PROBLEM TO SOLVE:
Your answer must be the lines from the one containing "At what coordinates" through the last line of the records below, copied exactly, with the pictures left out.

INFORMATION PROVIDED:
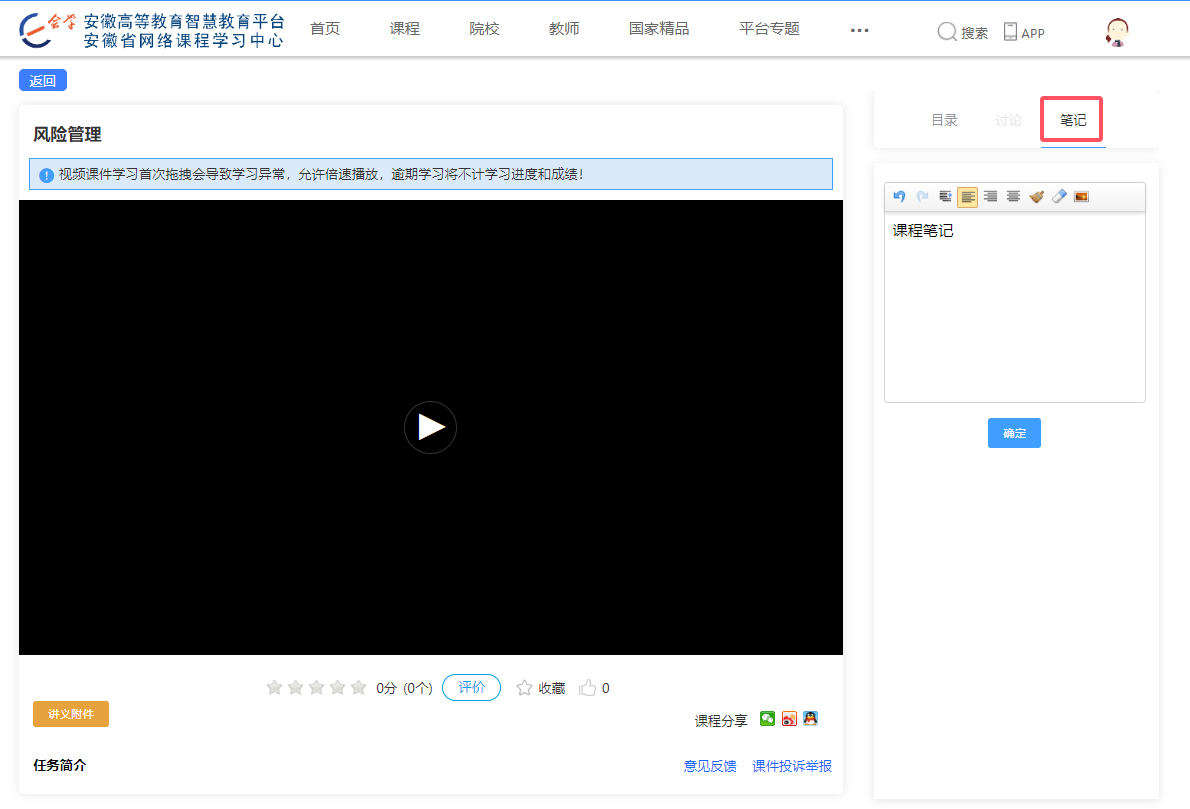This screenshot has height=809, width=1190.
Task: Click the format brush icon
Action: [x=1036, y=197]
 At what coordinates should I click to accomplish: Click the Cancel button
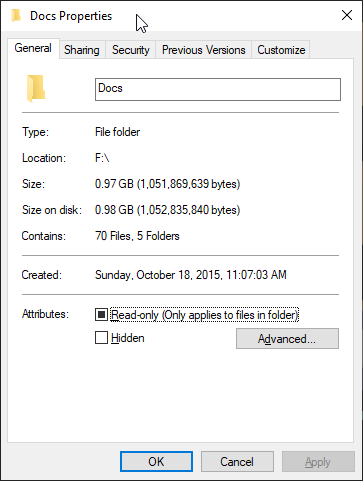pos(237,462)
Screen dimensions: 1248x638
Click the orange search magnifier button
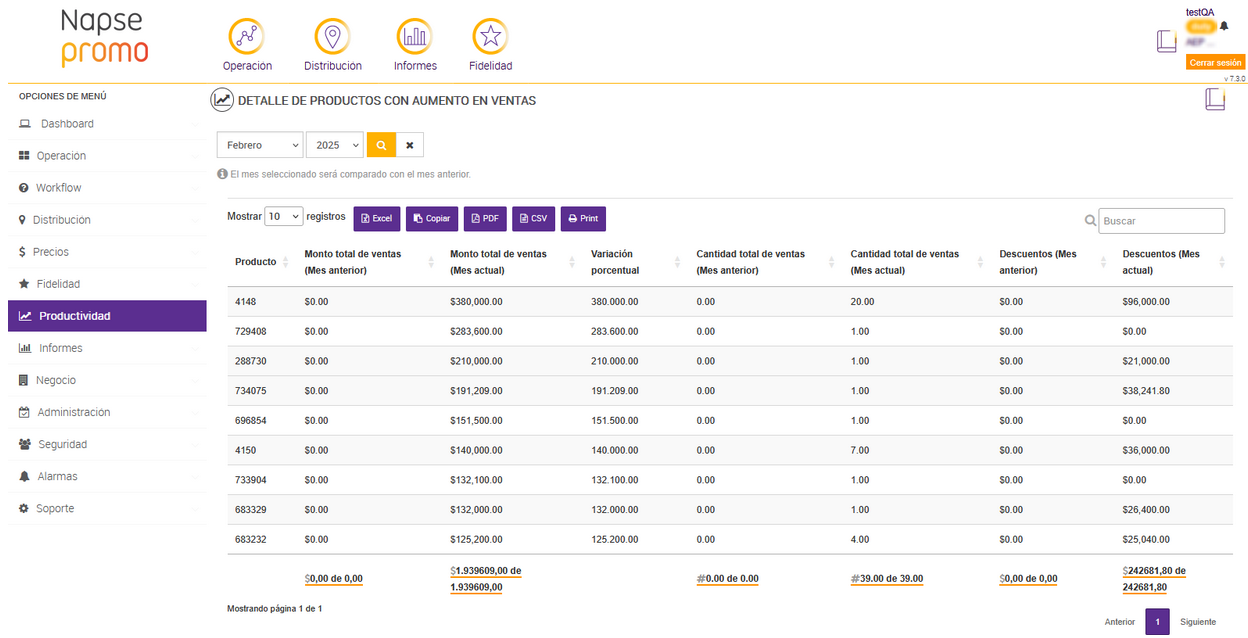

RESPONSE TO THIS TASK:
 At what coordinates should I click to accomplish: Click the Cancel button
pos(237,462)
Screen dimensions: 1248x638
Click the orange search magnifier button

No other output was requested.